Weder fühlte ich mich sonderlich emanzipiert, noch andersartig und heute stecken wir in dieser Sexismus Debatte von der ich schon wieder nicht wusste, wie ich dazu stand. Es dauerte eine Weile, bis ich begriff, dass Sexismus so sehr mit meinem Alltag verstrickt war, das ich ihn schlicht übersah und als „normal“ empfand. Ich kann gar nicht zählen, wie oft mir in einer Diskothek an den Arsch gegriffen wurde, auch an den Busen. Früh schon hatte ich eine Art Sexismus-Routine entwickelt und grabschende Hände wurden wie lästige Fliegen mit dem Arm weggeschlagen. Dumme Sprüche von Typen auf der Straße oder in der Tram: normal.
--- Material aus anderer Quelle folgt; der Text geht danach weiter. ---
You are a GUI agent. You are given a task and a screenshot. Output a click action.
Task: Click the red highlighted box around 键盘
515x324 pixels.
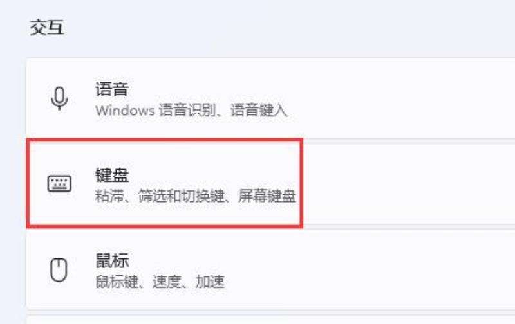[x=165, y=183]
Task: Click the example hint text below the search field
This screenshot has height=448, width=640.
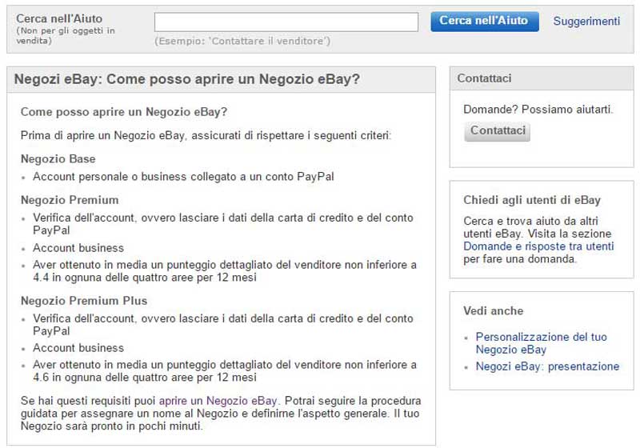Action: 242,41
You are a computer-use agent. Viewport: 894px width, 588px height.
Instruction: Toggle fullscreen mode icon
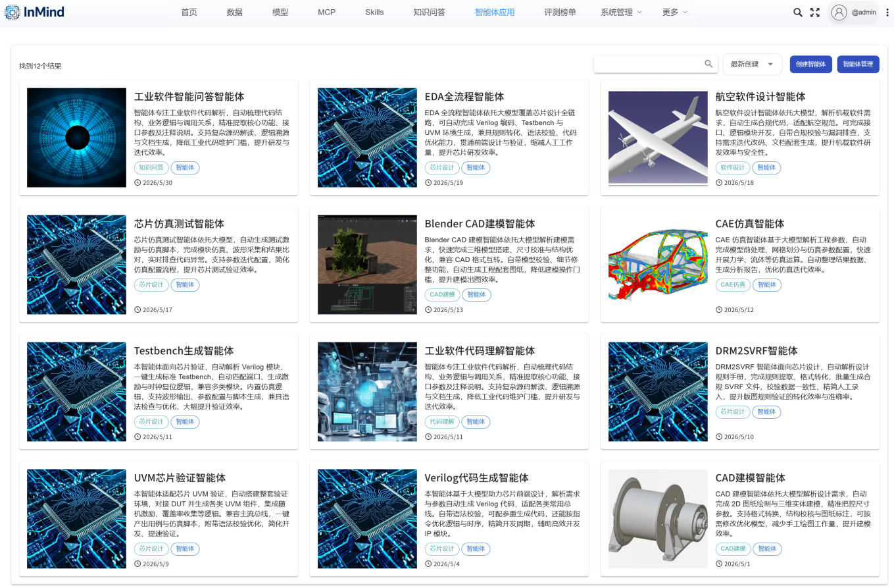[815, 13]
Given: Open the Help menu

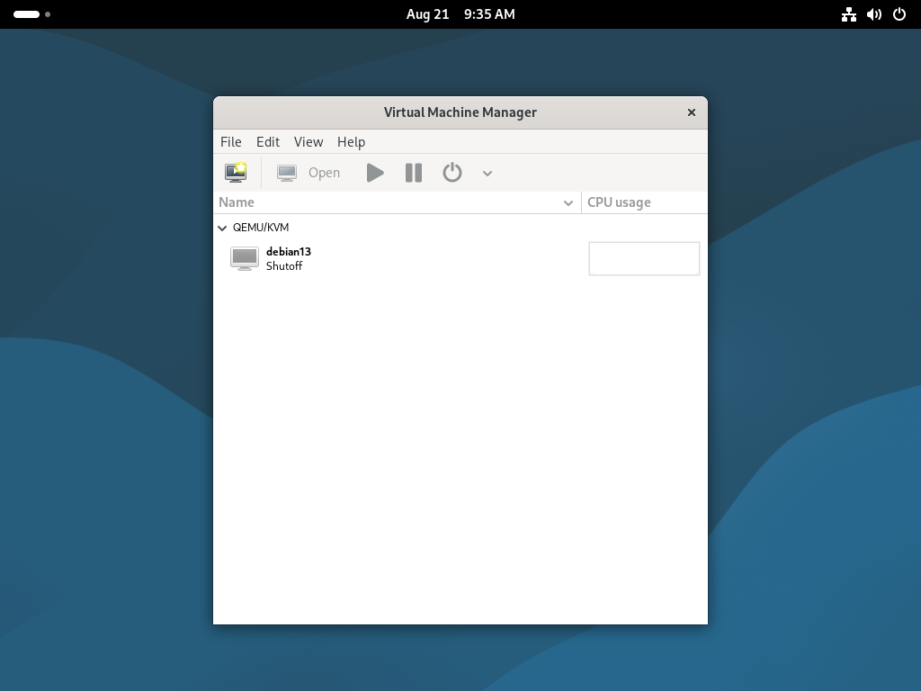Looking at the screenshot, I should pyautogui.click(x=351, y=142).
Mein Leben mit Sexismus bedeutete auch manipulativ zu sein. In meinen Job als Barfrau begann ich mit Kleidung zu experimentieren. Vielleicht war ich die unfreundlichste Barfrau der Stadt aber erhielt Unmengen an Trinkgeld, wenn ich das Kleid mit dem tiefen Dekollete trug. Ich habe mich nie als Opfer gefühlt. Ich hielt einfach einen Teil der männlichen Bevölkerung für minderbemittelte und triebgesteuerte Amöben. Einmal machte mein Großonkel einen Kommentar über meine Strumpfhosen. Es waren nicht seine Worte, es war die Art, wie er sie sagte. Er war ein widerlicher, alter Sack und bei Familienfesten saßen Männer, wie er an der Kaffeetafel. Mit von Blutdruckproblemen aufgedunsenen Köpfen machten sie  Kommentare über Frauen, es regnete Herrenwitze. Meine Tanten saßen daneben, aßen Kuchen und schwiegen. Eine Zeit lang war ich sehr wütend und meine Mutter bat mich mehr als einmal, keinen Streit bei Familienfesten anzufangen. So bin ich aufgewachsen und ich befürchte, dass ich auch einen angesoffenen Brüderle an einer Bar nicht anders begegnen würde als den Männern an der Kaffeetafel auch: ratlos, mit einem Gefühl aus Mitleid und Verachtung. Lange schien es der einzige Weg, sich mit den Gegebenheiten zu arrangieren und es stellte sich nicht die Frage, wie es anders funktionieren könnte. Das Gute daran ist, ich schreibe hier im Präteritum. Herrenwitze sind Altherrenwitze – entwicklungssoziologisches Musikantenstadl.  Die Zeiten ändern sich. Ich kann es kaum erwarten.